## [Text passage]
- Opening Delimiter -
Last week, Clovis Police Chief Curt Fleming sounded the alarm that the department was short-staffed and needed more financial support.
The department has 86 officers on patrol, 20 short of what is authorized. It could take $9.2 million to return the department to full strength of 156 officers in five years.
On Monday night, a former police chief proposed a public safety solution.
Retired chief Matt Bagsall spoke to the city council Monday about forming a citizens advisory committee to determine how to staff the department and how to pay for it.
“We don’t know when the next crisis might be,” Bagsall said about future funding. “It’s no secret that public safety is one of the reasons why people live in Clovis.”
The council agreed to create a 25-person committee — each councilmember will pick five members. A formal vote is likely to take place at a future meeting.
“We are not that small-town PD anymore,” Councilman Jose Flores — himself the police chief of the State Center Community College District — said.
One option the council floated was a tax to support public safety. What that tax would look like or when it could be on the ballot is to be determined.
Also in Politics 101:
- Arambula is honored by Mexico.
- Did Trump hold off on criticizing Valadao?
- How much will Fresno County receive in the opioid settlement?
Arambula Honored by Mexican Government
The Mexican government honored Assemblyman Joaquin Arambula, awarding him with the Ohtli Award at a ceremony Friday at the consulate office in Fresno.
The consulate says the award “is the highest honor bestowed by the Government of Mexico to individuals … that have worked to improve the quality of life of Mexican countrymen and women and to help open ‘a path’ for future generations.”
“I was proud of the work that we did, working side by side during the food distributions and vaccine clinics, taking care of our rural farm working communities, and really believed that this award will go a long way towards helping us to open up paths and access for so many in our communities,” said Aramubla, D-Fresno.
Several previous Ohtli award recipients were on hand, including civil rights leader Dolores Huerta and Fresno State president Saúl Jiménez-Sandoval.
Trump Not Advocating Against Valadao, Yet
Entering into the dangerous world of interpreting Donald Trump’s emails: The former president listed names of Republican Congress members he wants to be challenged by other Republicans, but did not mention Rep. David Valadao by name.
“Any interest from good and SMART America First Republican Patriots to run primary campaigns against Representatives Tom Rice, John Katko, Don Bacon, Don Young, Fred Upton (challenge accepted), Andrew Garbarino, Peter Meijer (challenge accepted), David McKinley (challenge accepted), Nancy Mace, Jaime Herrera Beutler (challenge accepted) and Chris Smith? You will have my backing!” Trump wrote in an email to media on Nov. 13.
Missing from the list is Valadao, R-Hanford, who irked Trump and other GOP for his vote supporting the second impeachment last January.
Valadao faces several contenders in what is now the 21st congressional district, including former Fresno city councilman Chris Mathys — a Republican running to Valadao’s right.
The district lines are still being drawn by an independent state commission, due by Dec. 27.
County Share of Opioid Lawsuit: $22 Million
Fresno County expects to receive $17 million to $22 million over 18 years as part of the federal government’s settlement with Johnson & Johnson and other opioid distributors.
The figures were revealed in a Board of Supervisors document. The board approved submitting necessary documents as part of the litigation with a 5-0 vote on Tuesday.
Overall, the drug makers and distributors will pay $26 billion. California will receive $2.2. billion.
“While a small portion of these funds are available to reimburse past county expenses the bulk is restricted to expenditure on county opioid abatement and treatment purposes,” the staff report says.
- Closing Delimiter -
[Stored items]
- Opening Delimiter -
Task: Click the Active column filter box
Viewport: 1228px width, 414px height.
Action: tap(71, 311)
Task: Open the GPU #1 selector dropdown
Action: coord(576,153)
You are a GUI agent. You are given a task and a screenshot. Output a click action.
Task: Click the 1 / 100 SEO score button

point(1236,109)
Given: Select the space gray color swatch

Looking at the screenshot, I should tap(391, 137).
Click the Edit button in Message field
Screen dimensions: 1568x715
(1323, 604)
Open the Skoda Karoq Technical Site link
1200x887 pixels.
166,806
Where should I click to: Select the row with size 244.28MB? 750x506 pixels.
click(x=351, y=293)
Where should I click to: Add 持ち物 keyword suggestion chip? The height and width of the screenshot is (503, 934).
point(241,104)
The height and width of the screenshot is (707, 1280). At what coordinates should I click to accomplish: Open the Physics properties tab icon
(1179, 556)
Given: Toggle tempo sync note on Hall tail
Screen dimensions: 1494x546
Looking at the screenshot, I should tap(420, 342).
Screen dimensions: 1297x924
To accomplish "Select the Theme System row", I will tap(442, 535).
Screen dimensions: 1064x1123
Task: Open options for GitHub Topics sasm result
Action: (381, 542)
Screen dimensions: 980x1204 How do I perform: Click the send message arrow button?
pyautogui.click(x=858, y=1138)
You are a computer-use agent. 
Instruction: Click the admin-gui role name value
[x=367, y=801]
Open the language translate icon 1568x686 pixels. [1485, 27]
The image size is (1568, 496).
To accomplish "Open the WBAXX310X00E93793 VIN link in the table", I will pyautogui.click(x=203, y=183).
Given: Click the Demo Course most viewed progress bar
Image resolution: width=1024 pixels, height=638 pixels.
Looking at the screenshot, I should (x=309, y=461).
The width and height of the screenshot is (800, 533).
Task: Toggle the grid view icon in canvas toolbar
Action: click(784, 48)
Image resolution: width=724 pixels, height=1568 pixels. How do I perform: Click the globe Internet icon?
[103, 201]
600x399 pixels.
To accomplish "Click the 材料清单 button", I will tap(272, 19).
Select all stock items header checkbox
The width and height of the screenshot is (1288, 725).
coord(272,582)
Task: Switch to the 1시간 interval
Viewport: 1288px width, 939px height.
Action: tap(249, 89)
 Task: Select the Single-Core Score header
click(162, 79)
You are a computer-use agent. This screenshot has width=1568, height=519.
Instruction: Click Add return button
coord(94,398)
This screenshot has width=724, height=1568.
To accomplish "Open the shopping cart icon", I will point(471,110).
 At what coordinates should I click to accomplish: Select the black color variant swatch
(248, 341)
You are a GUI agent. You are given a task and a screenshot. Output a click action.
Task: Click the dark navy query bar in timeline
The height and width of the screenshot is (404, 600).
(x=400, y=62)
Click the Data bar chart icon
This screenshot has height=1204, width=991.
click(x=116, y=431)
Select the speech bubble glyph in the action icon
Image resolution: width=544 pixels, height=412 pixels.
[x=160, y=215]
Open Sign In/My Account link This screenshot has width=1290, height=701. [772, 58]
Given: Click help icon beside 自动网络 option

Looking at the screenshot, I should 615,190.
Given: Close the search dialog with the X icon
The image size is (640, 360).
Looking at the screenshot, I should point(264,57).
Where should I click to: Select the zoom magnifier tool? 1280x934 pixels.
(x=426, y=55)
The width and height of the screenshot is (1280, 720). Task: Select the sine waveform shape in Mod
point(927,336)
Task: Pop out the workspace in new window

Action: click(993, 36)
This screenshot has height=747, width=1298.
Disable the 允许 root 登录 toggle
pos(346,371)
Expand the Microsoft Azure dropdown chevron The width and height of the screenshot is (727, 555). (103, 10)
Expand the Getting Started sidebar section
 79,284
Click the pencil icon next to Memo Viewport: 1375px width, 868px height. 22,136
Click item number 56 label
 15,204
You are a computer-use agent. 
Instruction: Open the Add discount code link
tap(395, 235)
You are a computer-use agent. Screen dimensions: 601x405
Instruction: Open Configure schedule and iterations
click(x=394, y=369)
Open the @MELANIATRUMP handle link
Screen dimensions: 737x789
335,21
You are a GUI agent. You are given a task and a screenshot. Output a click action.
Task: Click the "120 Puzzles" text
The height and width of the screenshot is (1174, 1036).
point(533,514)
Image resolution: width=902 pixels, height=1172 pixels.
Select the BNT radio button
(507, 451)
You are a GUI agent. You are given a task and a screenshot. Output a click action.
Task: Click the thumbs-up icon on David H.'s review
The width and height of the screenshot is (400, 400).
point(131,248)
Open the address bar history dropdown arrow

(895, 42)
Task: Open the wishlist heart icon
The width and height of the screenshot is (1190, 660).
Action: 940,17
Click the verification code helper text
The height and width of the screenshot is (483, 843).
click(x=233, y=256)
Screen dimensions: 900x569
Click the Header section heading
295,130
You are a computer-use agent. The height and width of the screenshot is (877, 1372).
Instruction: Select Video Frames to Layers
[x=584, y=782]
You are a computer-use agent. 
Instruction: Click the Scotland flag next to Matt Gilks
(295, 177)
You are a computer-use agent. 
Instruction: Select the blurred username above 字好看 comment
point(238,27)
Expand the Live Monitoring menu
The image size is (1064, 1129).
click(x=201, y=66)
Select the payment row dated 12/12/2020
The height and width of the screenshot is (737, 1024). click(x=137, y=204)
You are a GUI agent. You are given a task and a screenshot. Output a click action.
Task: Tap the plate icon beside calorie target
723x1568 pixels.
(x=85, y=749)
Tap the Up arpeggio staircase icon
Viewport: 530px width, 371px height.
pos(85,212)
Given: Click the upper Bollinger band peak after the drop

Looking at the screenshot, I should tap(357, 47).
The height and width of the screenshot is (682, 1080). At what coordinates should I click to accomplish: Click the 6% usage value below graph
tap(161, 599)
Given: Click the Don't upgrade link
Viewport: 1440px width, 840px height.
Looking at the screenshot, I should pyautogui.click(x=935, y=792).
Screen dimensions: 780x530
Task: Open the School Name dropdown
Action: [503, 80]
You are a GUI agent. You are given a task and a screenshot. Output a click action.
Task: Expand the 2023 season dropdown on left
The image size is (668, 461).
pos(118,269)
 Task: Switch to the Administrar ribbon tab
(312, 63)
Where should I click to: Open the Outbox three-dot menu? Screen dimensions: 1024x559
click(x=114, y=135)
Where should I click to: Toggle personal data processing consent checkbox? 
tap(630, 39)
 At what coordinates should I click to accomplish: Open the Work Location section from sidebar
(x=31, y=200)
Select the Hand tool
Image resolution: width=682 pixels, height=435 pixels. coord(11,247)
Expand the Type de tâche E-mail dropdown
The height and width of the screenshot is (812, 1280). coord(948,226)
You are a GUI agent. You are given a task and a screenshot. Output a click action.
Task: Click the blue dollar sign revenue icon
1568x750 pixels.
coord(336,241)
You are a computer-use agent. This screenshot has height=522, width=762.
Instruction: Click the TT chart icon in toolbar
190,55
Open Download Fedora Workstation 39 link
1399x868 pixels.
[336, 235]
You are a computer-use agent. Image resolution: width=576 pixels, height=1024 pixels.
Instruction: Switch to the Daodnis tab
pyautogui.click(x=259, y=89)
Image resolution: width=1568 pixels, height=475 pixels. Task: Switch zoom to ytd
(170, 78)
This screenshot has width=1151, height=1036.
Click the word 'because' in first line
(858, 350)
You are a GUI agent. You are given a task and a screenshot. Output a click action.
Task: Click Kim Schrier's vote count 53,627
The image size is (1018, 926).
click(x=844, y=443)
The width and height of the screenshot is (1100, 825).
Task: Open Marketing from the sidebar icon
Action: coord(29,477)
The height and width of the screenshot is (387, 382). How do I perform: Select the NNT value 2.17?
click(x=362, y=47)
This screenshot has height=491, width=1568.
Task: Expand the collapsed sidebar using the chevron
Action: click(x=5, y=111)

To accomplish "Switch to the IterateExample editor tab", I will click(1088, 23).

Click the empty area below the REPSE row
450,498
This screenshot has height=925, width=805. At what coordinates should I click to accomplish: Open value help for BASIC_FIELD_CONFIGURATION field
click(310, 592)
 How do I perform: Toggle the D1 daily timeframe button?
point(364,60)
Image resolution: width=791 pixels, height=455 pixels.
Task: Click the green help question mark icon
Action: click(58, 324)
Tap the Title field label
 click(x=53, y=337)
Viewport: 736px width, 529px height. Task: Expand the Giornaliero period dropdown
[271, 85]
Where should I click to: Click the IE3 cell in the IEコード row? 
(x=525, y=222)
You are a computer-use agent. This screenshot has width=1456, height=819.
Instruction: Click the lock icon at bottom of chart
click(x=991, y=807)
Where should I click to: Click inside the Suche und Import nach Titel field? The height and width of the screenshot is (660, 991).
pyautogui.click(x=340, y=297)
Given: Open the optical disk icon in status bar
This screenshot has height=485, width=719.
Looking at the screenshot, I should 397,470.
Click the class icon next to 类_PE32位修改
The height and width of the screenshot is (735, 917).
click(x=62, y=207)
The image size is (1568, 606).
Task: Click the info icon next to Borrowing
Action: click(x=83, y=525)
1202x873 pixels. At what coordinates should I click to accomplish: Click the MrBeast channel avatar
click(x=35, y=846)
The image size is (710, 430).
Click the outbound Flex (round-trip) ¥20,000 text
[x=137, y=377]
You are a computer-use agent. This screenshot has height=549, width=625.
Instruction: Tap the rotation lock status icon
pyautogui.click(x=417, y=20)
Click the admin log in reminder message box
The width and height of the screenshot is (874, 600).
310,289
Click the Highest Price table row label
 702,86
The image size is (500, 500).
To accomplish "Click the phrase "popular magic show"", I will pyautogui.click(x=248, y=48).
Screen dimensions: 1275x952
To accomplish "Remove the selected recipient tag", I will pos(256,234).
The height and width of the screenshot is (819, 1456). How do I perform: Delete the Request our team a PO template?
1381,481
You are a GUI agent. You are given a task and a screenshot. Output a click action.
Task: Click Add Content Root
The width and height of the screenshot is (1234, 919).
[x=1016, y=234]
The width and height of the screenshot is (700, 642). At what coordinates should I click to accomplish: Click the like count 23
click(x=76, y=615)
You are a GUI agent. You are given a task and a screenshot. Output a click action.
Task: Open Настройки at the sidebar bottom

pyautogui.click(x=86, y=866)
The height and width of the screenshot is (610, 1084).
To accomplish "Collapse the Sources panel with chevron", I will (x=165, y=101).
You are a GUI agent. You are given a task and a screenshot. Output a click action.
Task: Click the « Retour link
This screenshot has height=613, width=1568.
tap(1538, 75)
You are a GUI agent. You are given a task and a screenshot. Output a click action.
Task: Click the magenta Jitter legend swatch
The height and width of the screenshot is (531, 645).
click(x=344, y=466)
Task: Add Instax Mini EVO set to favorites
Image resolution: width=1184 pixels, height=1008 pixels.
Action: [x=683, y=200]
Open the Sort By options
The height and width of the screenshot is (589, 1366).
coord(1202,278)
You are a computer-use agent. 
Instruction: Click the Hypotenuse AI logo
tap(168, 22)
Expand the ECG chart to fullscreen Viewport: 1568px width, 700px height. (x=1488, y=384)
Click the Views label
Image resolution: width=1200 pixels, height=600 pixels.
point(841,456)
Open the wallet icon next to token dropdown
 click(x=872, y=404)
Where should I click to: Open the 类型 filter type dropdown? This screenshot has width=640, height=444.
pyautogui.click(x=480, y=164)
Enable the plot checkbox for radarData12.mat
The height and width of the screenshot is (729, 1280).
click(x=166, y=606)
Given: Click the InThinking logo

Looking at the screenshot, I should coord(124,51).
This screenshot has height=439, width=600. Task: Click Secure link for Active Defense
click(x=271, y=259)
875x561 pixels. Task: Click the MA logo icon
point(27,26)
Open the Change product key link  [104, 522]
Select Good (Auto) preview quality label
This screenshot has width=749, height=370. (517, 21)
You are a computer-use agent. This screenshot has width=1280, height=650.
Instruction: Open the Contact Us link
- Closing Delimiter -
## [Task directions]
In the news item on Clovis police staffing, change every instance of "committee" to "panel", and write out the text from "The department has" up to and including "District — said." with that change made.

## [Result of this exercise]
The department has 86 officers on patrol, 20 short of what is authorized. It could take $9.2 million to return the department to full strength of 156 officers in five years.
On Monday night, a former police chief proposed a public safety solution.
Retired chief Matt Bagsall spoke to the city council Monday about forming a citizens advisory panel to determine how to staff the department and how to pay for it.
“We don’t know when the next crisis might be,” Bagsall said about future funding. “It’s no secret that public safety is one of the reasons why people live in Clovis.”
The council agreed to create a 25-person panel — each councilmember will pick five members. A formal vote is likely to take place at a future meeting.
“We are not that small-town PD anymore,” Councilman Jose Flores — himself the police chief of the State Center Community College District — said.